French journalist and TV presenter (b. 1949)

Jean-Jacques Bourdin (born 15 June 1949) is a French journalist, radio and television presenter. Since 2001, he has hosted the morning radio programme Bourdin Direct on RMC. Since 2018, he has also presented the monthly talk show Rien n'est impossible on RMC Story.

== Early life and education ==
Bourdin was born in Colombes in the department of Hauts-de-Seine, the eldest of five children. He grew up in Alès in the Gard department in a family environment he describes as well-off and of Protestant culture. His father owned a small company and his mother was a housewife.

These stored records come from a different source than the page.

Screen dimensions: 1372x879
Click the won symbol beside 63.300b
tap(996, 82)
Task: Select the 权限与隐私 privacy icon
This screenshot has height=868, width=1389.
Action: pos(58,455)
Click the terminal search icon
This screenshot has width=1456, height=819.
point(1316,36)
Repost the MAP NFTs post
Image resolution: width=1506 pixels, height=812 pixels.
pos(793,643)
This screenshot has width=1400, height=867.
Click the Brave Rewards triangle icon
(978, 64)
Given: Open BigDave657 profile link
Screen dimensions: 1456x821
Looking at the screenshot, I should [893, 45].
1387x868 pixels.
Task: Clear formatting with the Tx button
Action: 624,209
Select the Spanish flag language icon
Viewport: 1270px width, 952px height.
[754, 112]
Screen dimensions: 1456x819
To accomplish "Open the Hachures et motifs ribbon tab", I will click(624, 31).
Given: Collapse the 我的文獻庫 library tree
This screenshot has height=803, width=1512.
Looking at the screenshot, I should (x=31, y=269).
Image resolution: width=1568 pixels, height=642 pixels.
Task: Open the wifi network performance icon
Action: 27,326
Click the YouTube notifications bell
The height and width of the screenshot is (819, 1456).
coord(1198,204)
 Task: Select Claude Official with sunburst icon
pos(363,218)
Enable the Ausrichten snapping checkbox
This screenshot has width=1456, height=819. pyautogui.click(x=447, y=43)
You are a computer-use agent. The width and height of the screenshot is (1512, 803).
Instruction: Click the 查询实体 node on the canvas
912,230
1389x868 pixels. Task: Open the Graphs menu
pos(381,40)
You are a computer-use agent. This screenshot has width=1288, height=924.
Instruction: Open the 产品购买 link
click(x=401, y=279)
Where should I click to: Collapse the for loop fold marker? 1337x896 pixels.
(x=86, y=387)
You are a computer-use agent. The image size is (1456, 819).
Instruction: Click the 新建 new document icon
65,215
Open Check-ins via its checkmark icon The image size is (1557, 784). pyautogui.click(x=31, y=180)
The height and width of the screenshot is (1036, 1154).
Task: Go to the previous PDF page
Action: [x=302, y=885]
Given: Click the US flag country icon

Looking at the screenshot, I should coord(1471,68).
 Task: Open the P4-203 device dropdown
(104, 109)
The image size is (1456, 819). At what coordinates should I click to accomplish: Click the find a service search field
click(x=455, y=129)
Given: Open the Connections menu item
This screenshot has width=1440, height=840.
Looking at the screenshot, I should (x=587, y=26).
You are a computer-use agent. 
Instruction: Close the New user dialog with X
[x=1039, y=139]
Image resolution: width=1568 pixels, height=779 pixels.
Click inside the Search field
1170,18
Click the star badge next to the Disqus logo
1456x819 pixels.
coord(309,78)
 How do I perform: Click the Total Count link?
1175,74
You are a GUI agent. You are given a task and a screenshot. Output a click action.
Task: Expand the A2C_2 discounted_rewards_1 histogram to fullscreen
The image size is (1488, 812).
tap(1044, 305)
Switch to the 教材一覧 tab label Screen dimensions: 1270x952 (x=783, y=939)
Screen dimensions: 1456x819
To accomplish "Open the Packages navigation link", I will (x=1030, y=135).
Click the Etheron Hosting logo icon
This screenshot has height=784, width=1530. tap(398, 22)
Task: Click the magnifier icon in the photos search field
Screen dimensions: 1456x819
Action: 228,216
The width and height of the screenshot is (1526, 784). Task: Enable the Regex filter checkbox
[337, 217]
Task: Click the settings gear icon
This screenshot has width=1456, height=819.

At the age of 16, he participated at the 1965 presidential election by posing posters for the far right candidate Jean-Louis Tixier-Vignancour with his father. Graduated with a high school certificate in literature in 1967, Jean-Jacques Bourdin briefly went to university, and then did various jobs.

== Career ==
Having failed to join the daily sport newspaper L'Équipe, Bourdin joined in July 1976 the sport service of the radio station RTL with the help of the director Raymond Castans. He stayed on RTL for 25 years, where he entered as a sport journalist, and progressively became a reporter and a presenter of programmes. In 1991, he became editor-in-chief and presenter of the midday programme of the station at rue Bayard in Paris. In 1996, he replaced Alain Krauss at the presentation of the interactive programme Les auditeurs ont la parole. In September 2000, not having a friendly relationship anymore with the direction of RTL, he left the radio and was replaced by Christophe Hondelatte, being unemployed.

In 2001, he joined RMC as an advisor of Alain Weill, the new director of the station. He became the famous presenter of the morning programme Bourdin and Co from Monday to Friday, that focuses on information and interactivity with the auditors. The programme began with an interview with a politician. Concerning the stage organization, the journalist and his guest are both at less than one meter of distance, and the incisive tone of Bourdin participated on creating a tension and the success of the programme.

Since 2007, his morning programme Bourdin Direct on RMC is broadcast simultaneously on BFM TV. During the 2007 French presidential election, he co-hosted between the two rounds the duel opposing the candidates Ségolène Royal and Nicolas Sarkozy on BFM TV. He voted François Bayrou at the first round and blank at the second round. At the 2012 French presidential election, he voted François Bayrou at the first round and François Hollande at the second round.

From July to November 2010, he presents Abus de confiance on TF1, a programme about swindlers produced by Julien Courbet. Since October 2018, Bourdin presents a new talk show titled Rien n'est impossible, broadcast live on Friday evening once a month on RMC Story. The programme is broadcast on the first part of the evening and opposes two personalities about a current subject.

== Personal life ==
Bourdin has two daughters from his previous marriage with Marie-Laure Bourdin: Clémence, a restaurant owner, and Fanny, a journalist. He then married journalist Anne Nivat, a war reporter, with whom he had a son Louis, born in November 2006. While his spouse is Protestant, he declares himself atheist.

== Publications ==
- Jean-Jacques Bourdin (2007). "À l'écoute"
- Jean-Jacques Bourdin (2014). "L'homme libre"

== Distinctions ==
- On 26 February 2007, Jean-Jacques Bourdin was honoured Knight of the Legion of Honour.